▶ WHAT IS EXPECTED
Copy the following lines exactly as they appear.

▶ INFORMATION SHOWN
[START]

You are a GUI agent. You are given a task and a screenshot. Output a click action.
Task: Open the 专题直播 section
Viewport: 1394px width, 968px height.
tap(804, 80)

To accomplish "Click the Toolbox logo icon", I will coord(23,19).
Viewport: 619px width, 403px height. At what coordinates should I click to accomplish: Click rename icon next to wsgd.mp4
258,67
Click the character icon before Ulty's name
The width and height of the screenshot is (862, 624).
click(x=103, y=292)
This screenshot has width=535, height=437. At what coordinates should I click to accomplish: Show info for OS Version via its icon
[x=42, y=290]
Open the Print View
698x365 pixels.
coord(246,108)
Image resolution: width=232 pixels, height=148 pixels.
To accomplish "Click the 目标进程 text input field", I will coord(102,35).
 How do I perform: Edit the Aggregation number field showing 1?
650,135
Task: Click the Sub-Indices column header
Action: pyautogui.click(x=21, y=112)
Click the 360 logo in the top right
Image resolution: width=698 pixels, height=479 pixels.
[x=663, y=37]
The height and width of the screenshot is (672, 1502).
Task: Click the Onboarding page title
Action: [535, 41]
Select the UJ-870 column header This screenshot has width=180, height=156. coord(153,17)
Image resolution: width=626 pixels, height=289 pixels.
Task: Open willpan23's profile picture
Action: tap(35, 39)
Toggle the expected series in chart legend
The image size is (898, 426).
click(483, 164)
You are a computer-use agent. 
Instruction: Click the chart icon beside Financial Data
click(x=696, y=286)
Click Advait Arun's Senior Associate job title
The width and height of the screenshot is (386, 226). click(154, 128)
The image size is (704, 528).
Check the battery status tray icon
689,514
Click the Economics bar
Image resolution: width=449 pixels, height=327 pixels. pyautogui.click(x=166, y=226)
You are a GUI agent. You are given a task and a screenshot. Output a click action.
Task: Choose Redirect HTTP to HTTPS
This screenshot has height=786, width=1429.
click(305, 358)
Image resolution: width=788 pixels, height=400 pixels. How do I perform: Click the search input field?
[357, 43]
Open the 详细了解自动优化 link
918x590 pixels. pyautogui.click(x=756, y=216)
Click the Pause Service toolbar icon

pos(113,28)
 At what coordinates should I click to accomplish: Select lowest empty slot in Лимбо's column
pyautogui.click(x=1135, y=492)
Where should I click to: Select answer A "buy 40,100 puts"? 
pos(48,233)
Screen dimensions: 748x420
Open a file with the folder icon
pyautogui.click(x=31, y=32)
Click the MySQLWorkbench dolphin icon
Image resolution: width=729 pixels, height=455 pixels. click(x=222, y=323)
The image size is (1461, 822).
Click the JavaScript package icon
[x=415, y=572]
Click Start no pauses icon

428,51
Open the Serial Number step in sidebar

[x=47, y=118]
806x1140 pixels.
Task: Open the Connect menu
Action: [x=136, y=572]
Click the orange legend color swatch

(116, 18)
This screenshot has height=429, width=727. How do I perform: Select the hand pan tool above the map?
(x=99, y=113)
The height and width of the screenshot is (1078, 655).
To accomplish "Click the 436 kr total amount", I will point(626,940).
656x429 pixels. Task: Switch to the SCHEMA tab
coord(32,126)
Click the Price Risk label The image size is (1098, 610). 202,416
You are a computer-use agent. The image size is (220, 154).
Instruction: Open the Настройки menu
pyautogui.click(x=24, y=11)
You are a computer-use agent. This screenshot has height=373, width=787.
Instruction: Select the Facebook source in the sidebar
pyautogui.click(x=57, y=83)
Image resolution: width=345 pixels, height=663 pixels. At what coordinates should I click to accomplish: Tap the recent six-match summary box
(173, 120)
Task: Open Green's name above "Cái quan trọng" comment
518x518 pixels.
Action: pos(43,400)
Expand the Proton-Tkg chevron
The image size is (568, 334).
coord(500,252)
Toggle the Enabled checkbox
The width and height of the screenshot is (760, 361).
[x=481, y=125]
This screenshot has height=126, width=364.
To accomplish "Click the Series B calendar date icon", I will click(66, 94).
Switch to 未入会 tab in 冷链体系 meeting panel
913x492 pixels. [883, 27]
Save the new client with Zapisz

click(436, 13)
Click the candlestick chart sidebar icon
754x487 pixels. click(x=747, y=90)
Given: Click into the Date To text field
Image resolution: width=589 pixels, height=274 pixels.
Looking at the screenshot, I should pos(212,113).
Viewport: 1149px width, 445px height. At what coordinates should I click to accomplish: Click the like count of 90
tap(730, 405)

[END]

▶ EXPECTED ANSWER
You are a GUI agent. You are given a task and a screenshot. Output a click action.
Task: Open the 专题直播 section
Viewport: 1394px width, 968px height.
tap(804, 80)

To accomplish "Click the Toolbox logo icon", I will coord(23,19).
Viewport: 619px width, 403px height. At what coordinates should I click to accomplish: Click rename icon next to wsgd.mp4
258,67
Click the character icon before Ulty's name
The width and height of the screenshot is (862, 624).
click(x=103, y=292)
This screenshot has width=535, height=437. At what coordinates should I click to accomplish: Show info for OS Version via its icon
[x=42, y=290]
Open the Print View
698x365 pixels.
coord(246,108)
Image resolution: width=232 pixels, height=148 pixels.
To accomplish "Click the 目标进程 text input field", I will coord(102,35).
 How do I perform: Edit the Aggregation number field showing 1?
650,135
Task: Click the Sub-Indices column header
Action: pyautogui.click(x=21, y=112)
Click the 360 logo in the top right
Image resolution: width=698 pixels, height=479 pixels.
[x=663, y=37]
The height and width of the screenshot is (672, 1502).
Task: Click the Onboarding page title
Action: [535, 41]
Select the UJ-870 column header This screenshot has width=180, height=156. coord(153,17)
Image resolution: width=626 pixels, height=289 pixels.
Task: Open willpan23's profile picture
Action: tap(35, 39)
Toggle the expected series in chart legend
The image size is (898, 426).
click(483, 164)
You are a computer-use agent. 
Instruction: Click the chart icon beside Financial Data
click(x=696, y=286)
Click Advait Arun's Senior Associate job title
The width and height of the screenshot is (386, 226). click(154, 128)
The image size is (704, 528).
Check the battery status tray icon
689,514
Click the Economics bar
Image resolution: width=449 pixels, height=327 pixels. pyautogui.click(x=166, y=226)
You are a GUI agent. You are given a task and a screenshot. Output a click action.
Task: Choose Redirect HTTP to HTTPS
This screenshot has height=786, width=1429.
click(305, 358)
Image resolution: width=788 pixels, height=400 pixels. How do I perform: Click the search input field?
[357, 43]
Open the 详细了解自动优化 link
918x590 pixels. pyautogui.click(x=756, y=216)
Click the Pause Service toolbar icon

pos(113,28)
 At what coordinates should I click to accomplish: Select lowest empty slot in Лимбо's column
pyautogui.click(x=1135, y=492)
Where should I click to: Select answer A "buy 40,100 puts"? 
pos(48,233)
Screen dimensions: 748x420
Open a file with the folder icon
pyautogui.click(x=31, y=32)
Click the MySQLWorkbench dolphin icon
Image resolution: width=729 pixels, height=455 pixels. click(x=222, y=323)
The image size is (1461, 822).
Click the JavaScript package icon
[x=415, y=572]
Click Start no pauses icon

428,51
Open the Serial Number step in sidebar

[x=47, y=118]
806x1140 pixels.
Task: Open the Connect menu
Action: [x=136, y=572]
Click the orange legend color swatch

(116, 18)
This screenshot has height=429, width=727. How do I perform: Select the hand pan tool above the map?
(x=99, y=113)
The height and width of the screenshot is (1078, 655).
To accomplish "Click the 436 kr total amount", I will point(626,940).
656x429 pixels. Task: Switch to the SCHEMA tab
coord(32,126)
Click the Price Risk label The image size is (1098, 610). 202,416
You are a computer-use agent. The image size is (220, 154).
Instruction: Open the Настройки menu
pyautogui.click(x=24, y=11)
You are a computer-use agent. This screenshot has height=373, width=787.
Instruction: Select the Facebook source in the sidebar
pyautogui.click(x=57, y=83)
Image resolution: width=345 pixels, height=663 pixels. At what coordinates should I click to accomplish: Tap the recent six-match summary box
(173, 120)
Task: Open Green's name above "Cái quan trọng" comment
518x518 pixels.
Action: pos(43,400)
Expand the Proton-Tkg chevron
The image size is (568, 334).
coord(500,252)
Toggle the Enabled checkbox
The width and height of the screenshot is (760, 361).
[x=481, y=125]
This screenshot has height=126, width=364.
To accomplish "Click the Series B calendar date icon", I will click(66, 94).
Switch to 未入会 tab in 冷链体系 meeting panel
913x492 pixels. [883, 27]
Save the new client with Zapisz

click(436, 13)
Click the candlestick chart sidebar icon
754x487 pixels. click(x=747, y=90)
Given: Click into the Date To text field
Image resolution: width=589 pixels, height=274 pixels.
Looking at the screenshot, I should pos(212,113).
Viewport: 1149px width, 445px height. At what coordinates should I click to accomplish: Click the like count of 90
tap(730, 405)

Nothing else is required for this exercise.